2009年8月30日から9月5日にかけてイタリアのローマ大学で,第6回 International Discussion Meeting on Relaxations in Complex Systems (IDMRCS2009) が Ngai 博士(アメリカ海軍研究所)および Ruocco 教授(ローマ大学)の組織のもとで開催されました. 当センターからは,稲葉教授,中澤教授,鈴木の3名が参加し,稲葉教授は「Calorimetric and Neutron Scattering Investigations on a Two Dimensionally Ordered Structure of Ice Crystallized from Undercooled Aqueous Solutions」というタイトルで,中澤教授は「Thermodynamic Properties of Spin Liquid States and Spin Glass States in Molecular Compounds」というタイトルでそれぞれ招待講演を行いました. 鈴木はポスター発表を1件行いました.

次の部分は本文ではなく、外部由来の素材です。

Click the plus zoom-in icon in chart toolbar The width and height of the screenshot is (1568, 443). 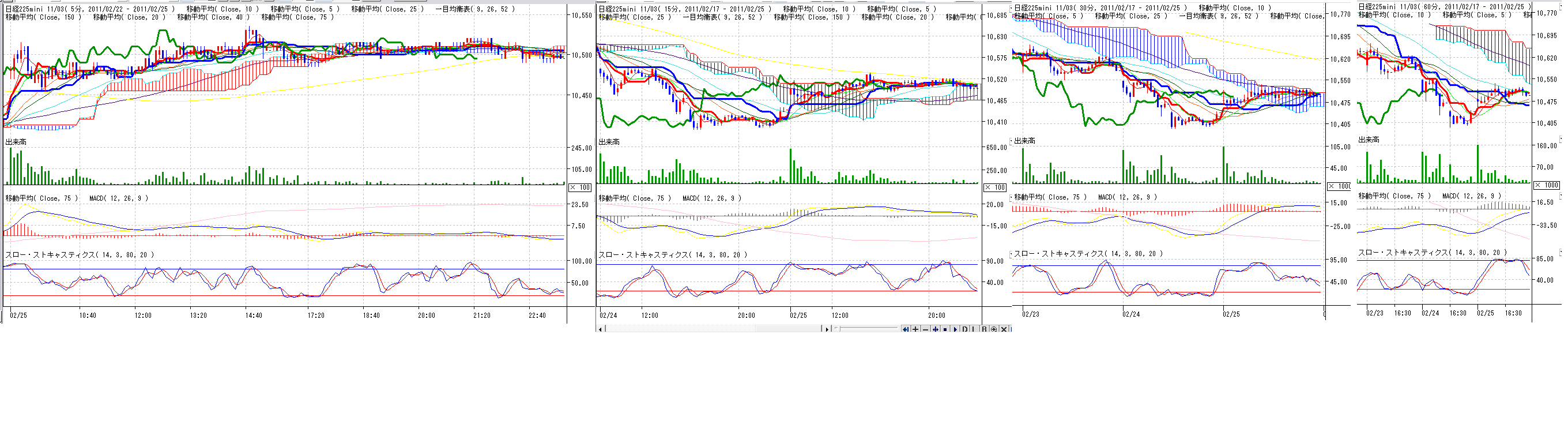[915, 330]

IDMRCS は,複雑な凝縮系で普遍的に見られる緩和現象や拡散ダイナミクスの解明を目指し,様々な分野の研究者が一堂に会して議論を行うことを目的とした国際会議です. 第1回 IDMRCS は 1990年に開かれ,以来3〜4年に一度の頻度で開催されてきました. 過去5回の会議は,いずれも Ngai 博士の組織のもとで地中海地方を中心に開催されています(1990年,2001年:ギリシャ,1993年,1997年:スペイン,2005年:フランス). 第6回となる今回も地中海沿岸での開催となり,「緩和現象(Relaxation)を扱うには,参加者がリラックスできるラテン地域がよい」というコンセプト(ジョーク?)が踏襲された形となりました. 参加者は,前回の600人を大きく上回る700人程度で,4〜6つのパラレルセッションで行われた口頭発表(分科会32,発表総数370件以上,全て招待講演)は,朝8時半から夕方の7時半過ぎまで続けられました. ポスター発表は310件でした. また,昨年度で定年退職された東京工業大学の阿竹教授への Honorary Session(主催:小國教授(東工大),Schick 教授(Rostock 大学))も行われ,多くの熱測定関係者の講演も行われました.
講演内容は,分科会が30を超えることからもわかるように,非常に多岐にわたりました. 私は,ガラス状態に関する講演と水のダイナミクスに関連する講演を主に聴きました. ガラスの研究では,ガラス転移付近での緩和ダイナミクスやボゾンピークと呼ばれる低エネルギー励起を巡る議論が相変わらず主流なようです. 一方,水の研究では,制限空間内の水の挙動を調べる研究がより大きな注目を集めているようでした. この分野をリードしている研究者の多くが日本人研究者であることも知りました.
今年のローマは例年になく暑く,快適にリラックスできる会議とはいきませんでした. 特に,空調の効かない会場では講演中は蒸し風呂状態となり,参加者の不評を買っていました. ポスター発表は, “ポスターセッションの時間” というものが設けられておらず,(ポスター会場が蒸し暑い建物の廊下であったという要因も加わって)ポスターを貼るだけで終わってしまうケースが多く見られました. 「ポスターを2日間ずっと貼っておけば, “ポスターセッション” という特別な時間を設けるよりも個別に充実した議論の時間が取れるであろう」というのが主催者側の主旨でしたが,あまり上手く機能していなかったようです. もっとも,個人的には,共同研究者でもあるポーランドの Massalska-Arodź 教授にポスター発表を聞いていただき,1時間以上議論に付き合っていただけたので,発表を行った成果は十分にありました.
次回の IDMRCS は,Tamarit 教授(カタルーニャ工科大学)の組織のもとで2013年にスペインで開催される予定です.
Rettorato; the main building of Sapienza University of Rome where many invited lectures were given.